Selasa, 23 November 2010

Negara Budak

Indonesia adalah negeri budak
Budak di antara bangsa
dan budak bagi bangsa-bangsa lain

(Pramoedya Ananta Toer)

Sungguh tragis nasib yang menimpa Sumiati, buruh migrant asal Dompu, Nusa Tenggara Barat. Sumiati hanyalah salah satu wanita Indonesia yang diperlakukan tidak adil oleh bangsa lain. Tidak sedikit wanita Indonesia yang diperkosa, dianiaya, dijual, bahkan dibunuh. Biasanya, persoalan-persoalan yang menimpa buruh migran, kasusnya pasti akan mudah tenggelam bersamaan dengan status dan kelanjutan hukumnya. Bangsa ini pengecut. Di negeri ini, kemanusiaan tidak ada harganya sama sekali.

==========

TUJUAN A: Pilihlah setiap baris entri yang memuat kata "height", dengan memperhatikan huruf besar dan huruf kecil.

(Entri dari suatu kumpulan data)

==========

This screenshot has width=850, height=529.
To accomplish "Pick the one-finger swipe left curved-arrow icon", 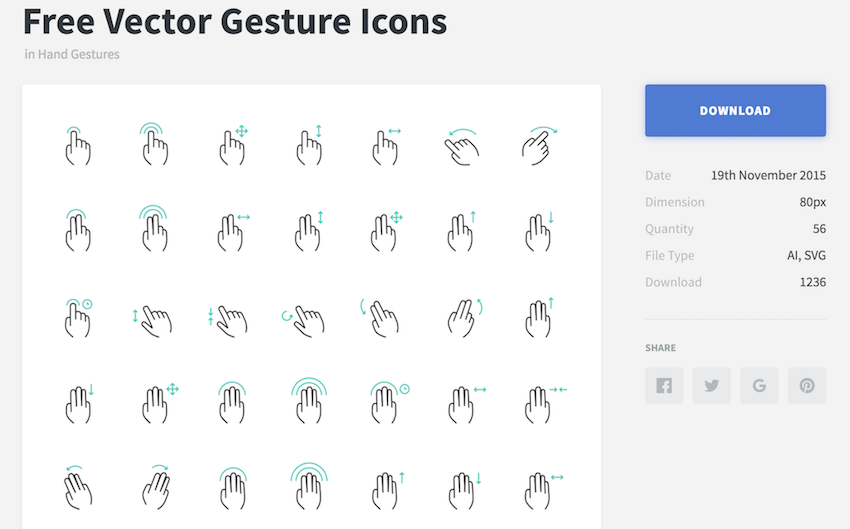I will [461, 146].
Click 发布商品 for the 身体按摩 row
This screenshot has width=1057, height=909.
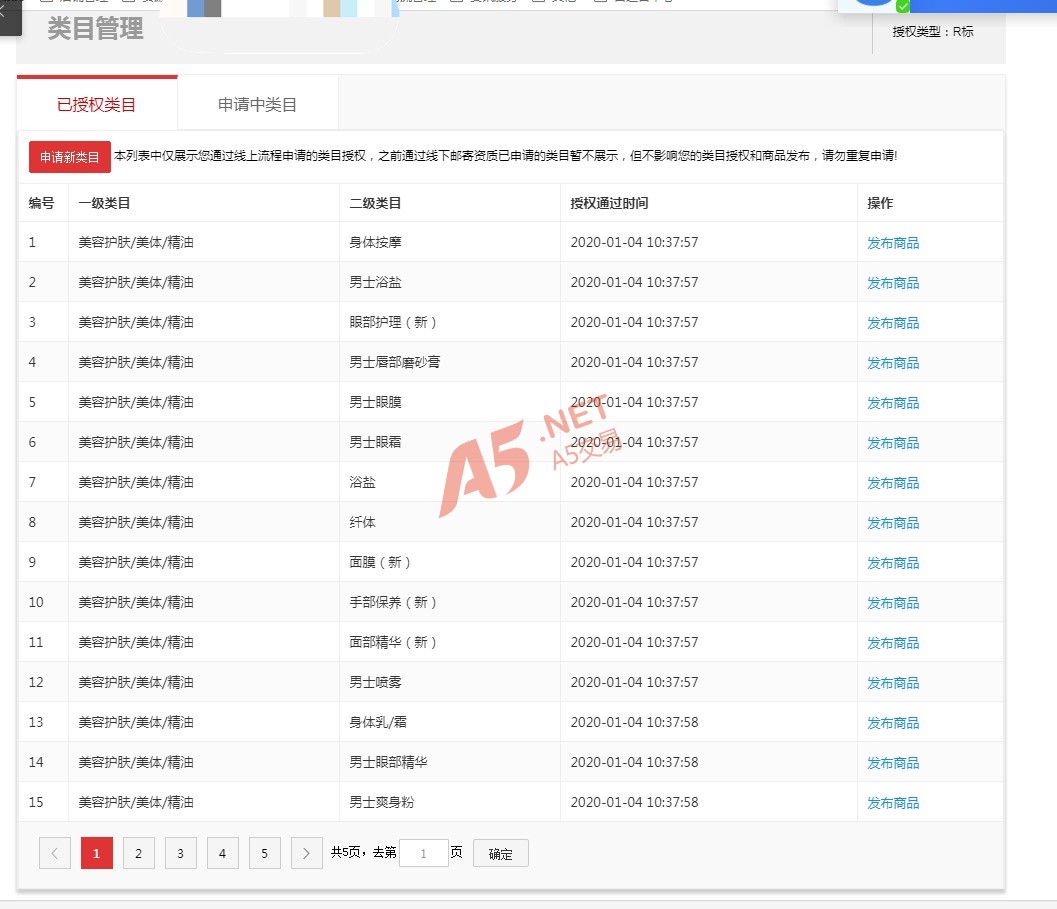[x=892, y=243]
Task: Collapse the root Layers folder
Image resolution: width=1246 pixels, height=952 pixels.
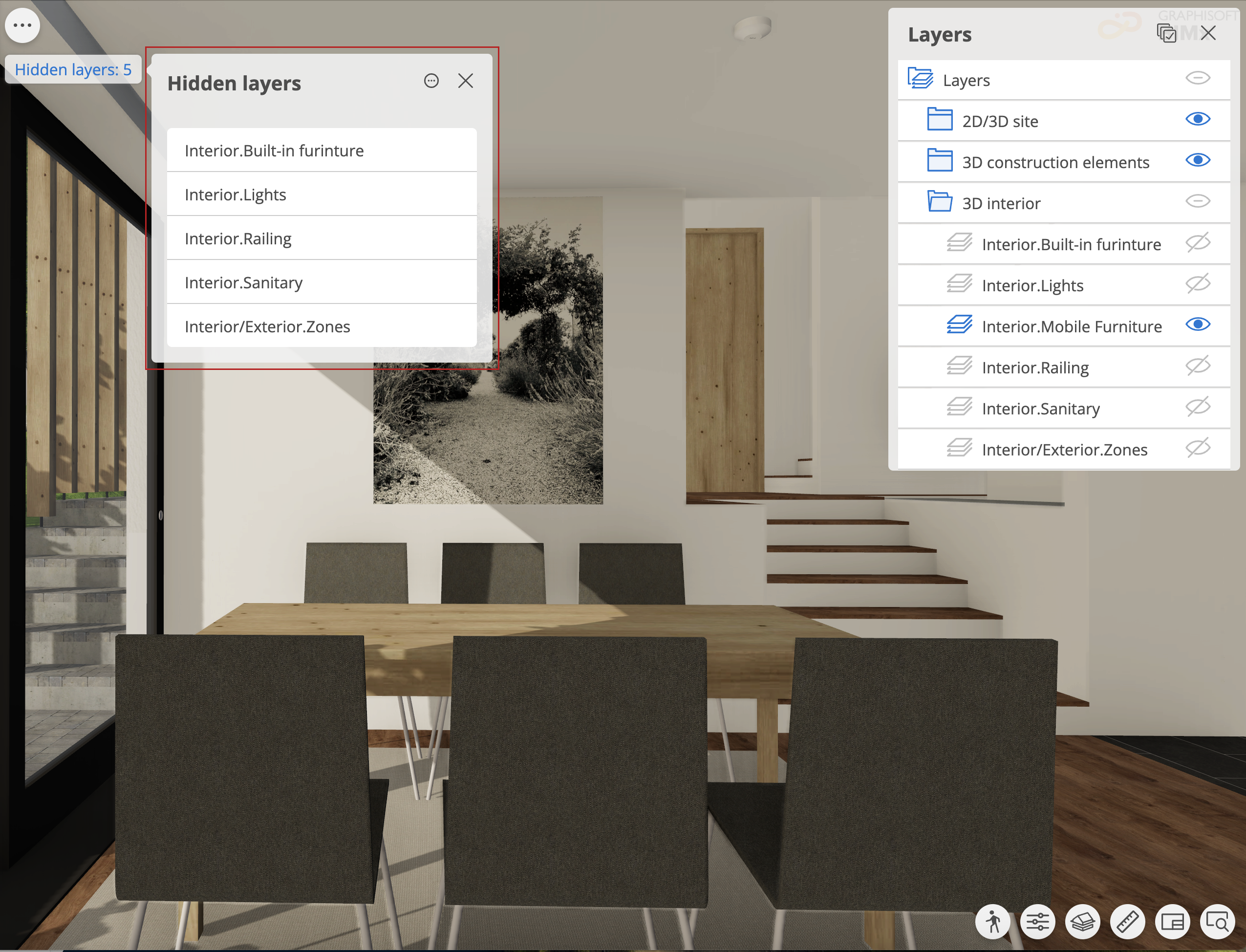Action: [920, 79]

==========

TUJUAN B: Tentukan apakah setiap pernyataan berikut sesuai dengan kutipan bacaan di atas, lalu jawab ya atau tidak disertai kata-kata penentu dari kutipan bacaan itu. (i) Sumiati berasal dari Dompu, Nusa Tenggara Barat. (ii) Baris-baris di awal tulisan dikutip dari Pramoedya Ananta Toer. (iii) Kasus buruh migran biasanya diusut hingga tuntas.

HASIL TUGAS A:
This screenshot has width=850, height=529.
This screenshot has width=1057, height=909.
Image resolution: width=1246 pixels, height=952 pixels.

HASIL TUGAS B:
(i) Ya: "buruh migrant asal Dompu, Nusa Tenggara Barat"
(ii) Ya: "(Pramoedya Ananta Toer)"
(iii) Tidak: "kasusnya pasti akan mudah tenggelam bersamaan dengan status dan kelanjutan hukumnya"